That being the case, why not fight fire with fire? If your church preaches that homosexuality is a sin, we will find and celebrate those willing to participate in Pride marches. If your church declares transgenderism gravely misguided, we will run fluff pieces on ones that have special communion services for drag queens. If your church promotes the pro-life cause, we will leverage the law to harass and persecute you. Arm the progressive churches with all the rhetorical ammunition that can be mustered – that is the battle-plan employed by the unholy alliance of media, academia, the entertainment industry, and even our government bureaucracy.

Of course, from a Catholic perspective, the demarcation between Church and State has always been complicated. Though the Church has always asserted her difference and independence from the State, she has also declared her right to comment on and influence the State – and, indeed, for some centuries even to the present day, she has often been a State. Nevertheless, from her beginnings, the Magisterium has used theology to inform politics, not vice versa. Nicea and Chalcedon did not promulgate Christological and Trinitarian dogma because of imperial opinion – indeed, it was often meddling emperors trying to change Church teaching.

Much the same can be said regarding the Church’s teachings on sexuality, the focal point of so much contemporary distemper over Catholicism’s supposed overreach into the public square.

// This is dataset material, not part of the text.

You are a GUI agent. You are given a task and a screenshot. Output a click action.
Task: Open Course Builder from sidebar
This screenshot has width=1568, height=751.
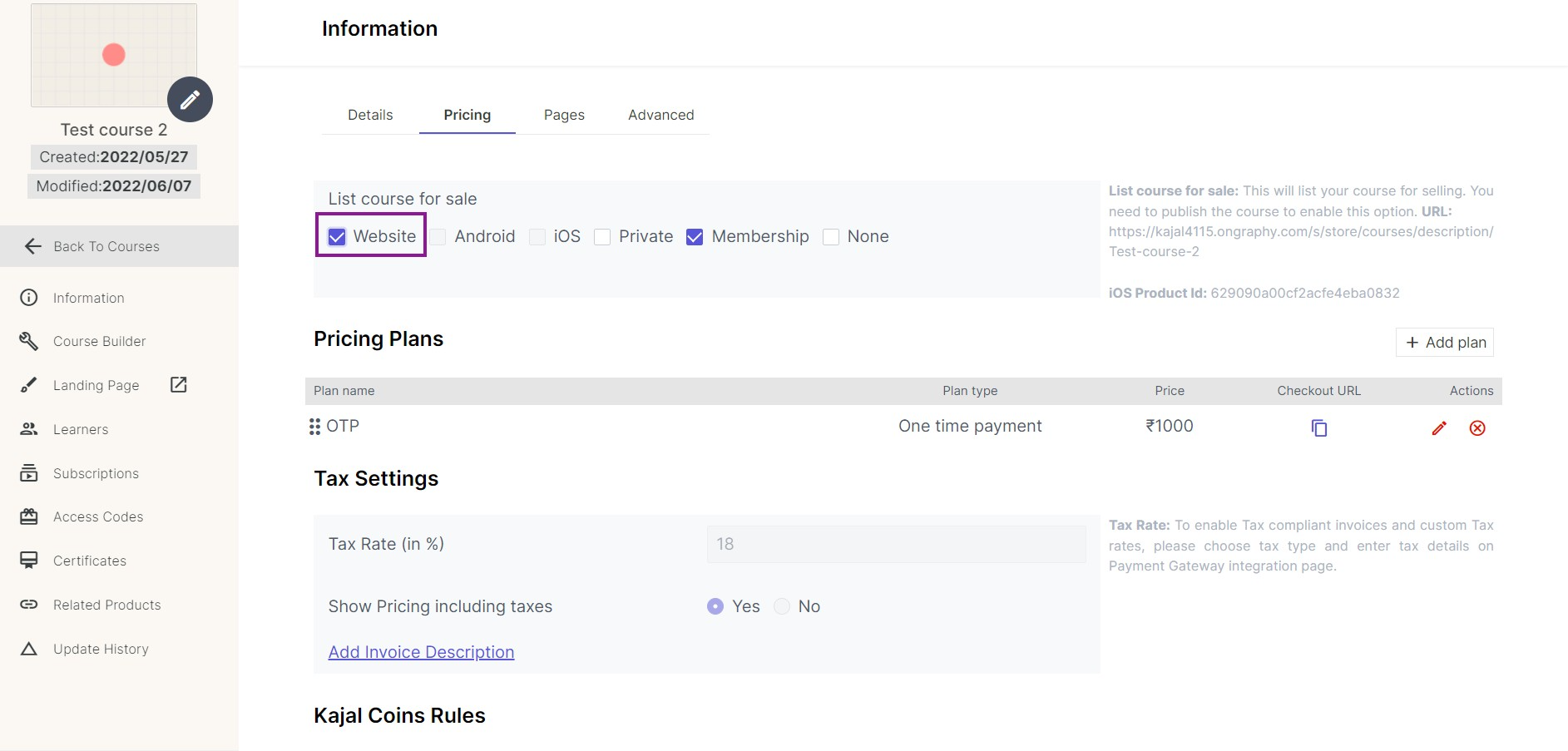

Church opposition to abortion, homosexuality, and transgenderism derive not from popular opinion but from a Catholic anthropology informed by theological and anthropological premises, which, as far as they can be attributed to the natural law, are binding on all persons, regardless of religious affiliation.

This, of course, is why public (Catholic) intellectuals such as Ryan T. Anderson make their appeals to secular America via arguments and ideas we share in common. For Catholics, our politics is often informed by our theology, but not vice versa.

Yet such distinctions are lost on people like Attiah, who seem to interpret religion solely through a utilitarian lens of political expediency. In the same WaPo column, she asks another “theological” question. “What is a nun? Aren’t they more than just clothing and rosary beads? Members of the Sisters of Perpetual Indulgence say they believe in the rights and humanity of all people, including LGBTQ+ people – so why can’t they have nuns?”

This question, admittedly, falls closer to the theological realm, given it has to do with religious vocation. But it is also a question contextualized in a specifically secular manner: what makes a person a religious, according to Attiah, is not a vow consecrating oneself to God, but a peculiar belief about man and his place in the polis, namely, his equality before the law. According to this singularly secular definition, a nun has nothing to do with the divine, nor vows of poverty, chastity, and humility. It is just a political identity.

Yet in a world shorn of the transcendent, in which theology is vulgarized to solely secular projects, will man’s heart, perennially unfulfilled by the merely material, be satisfied? That seems like a theological question.

 

*Image:The Flight of Lot and His Family from Sodom (after Rubens) by Jacob Jordaens, c. 1618-1620 [National Museum of Western Art, Tokyo, Japan]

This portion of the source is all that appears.